4 tips for ensuring your loyalty program assets are handed down
Collecting Rewards Reward points and miles are a valuable asset. It's important to put as much thought and effort into bequeathing them as you do into earning them.
I never considered how valuable my frequent flyer miles could be to a loved one until I saw an episode of “Two and a Half Men,” during which a billionaire gave a teenager 250,000 miles because he just didn’t need them.
That’s a lot of miles to give away. Yet every year, many people do that unwittingly because they have not planned how to pass on their loyalty miles or points upon death. Only 13 percent of Canadians are familiar with their program’s policy regarding the transfer of a deceased collector’s points, according to a recent survey of almost 1,200 consumers, by LoyaltyOne. Almost 85 percent of those surveyed never considered what would happen to those points when they die.
Yet at the same time, 61 percent of those consumers said it was important for their loyalty program to have an easy-to-understand bequeathing policy in place.
Your account could go into dormancy after a period of inactivity; know when your points expire.

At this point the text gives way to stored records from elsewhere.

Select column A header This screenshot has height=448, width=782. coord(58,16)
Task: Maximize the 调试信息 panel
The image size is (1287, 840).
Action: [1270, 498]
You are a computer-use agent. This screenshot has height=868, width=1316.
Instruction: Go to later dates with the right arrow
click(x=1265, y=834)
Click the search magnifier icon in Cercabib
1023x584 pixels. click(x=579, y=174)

After further research we learned that some companies do, but not all are easy to understand. Here are a few key tips for ensuring your miles or points don’t disappear into thin air:
1) Get organized
For each program you are part of, create a folder for your membership number, recent statement, online log in and policy guidelines. Keep in mind you may have to call customer service to get this last bit of information and should try to get it in written form, such as an email. Keep all of this information updated and in a safe place, like a fireproof lock box, and be sure your family members know where to find it. Those who inherit points should have the above information ready, along with the account information of where they’d like the points transferred.
2) Keep track of the points/miles you’re accumulating
Several online services and apps, including AwardWallet.com and UsingMiles.com will manage your loyalty programs, and monitor your points or miles so you can keep on top of your assets. These free services will alert you when points or miles are about to expire and also provide tips on making the most of them.
3) Consider the fees
Many programs charge a fee — typically $50 to $75 — to transfer points from account to account. If a fee is involved, it would dilute the value of small gifts. In such cases, it could be worth calling customer service to negotiate.
4) Use them
Reward yourself by using your points and miles, or consider gifting points to loved ones or a charity now. Planning how to distribute points will require you to give thought to how to divide this asset among family members, charities and other recipients. Discuss your plans with heirs so they understand your wishes.
You don’t have to be a billionaire to have a reward portfolio of value. If we put as much thought into bequeathing our points and miles as we do into earning them, we can ensure future generations will enjoy them, too.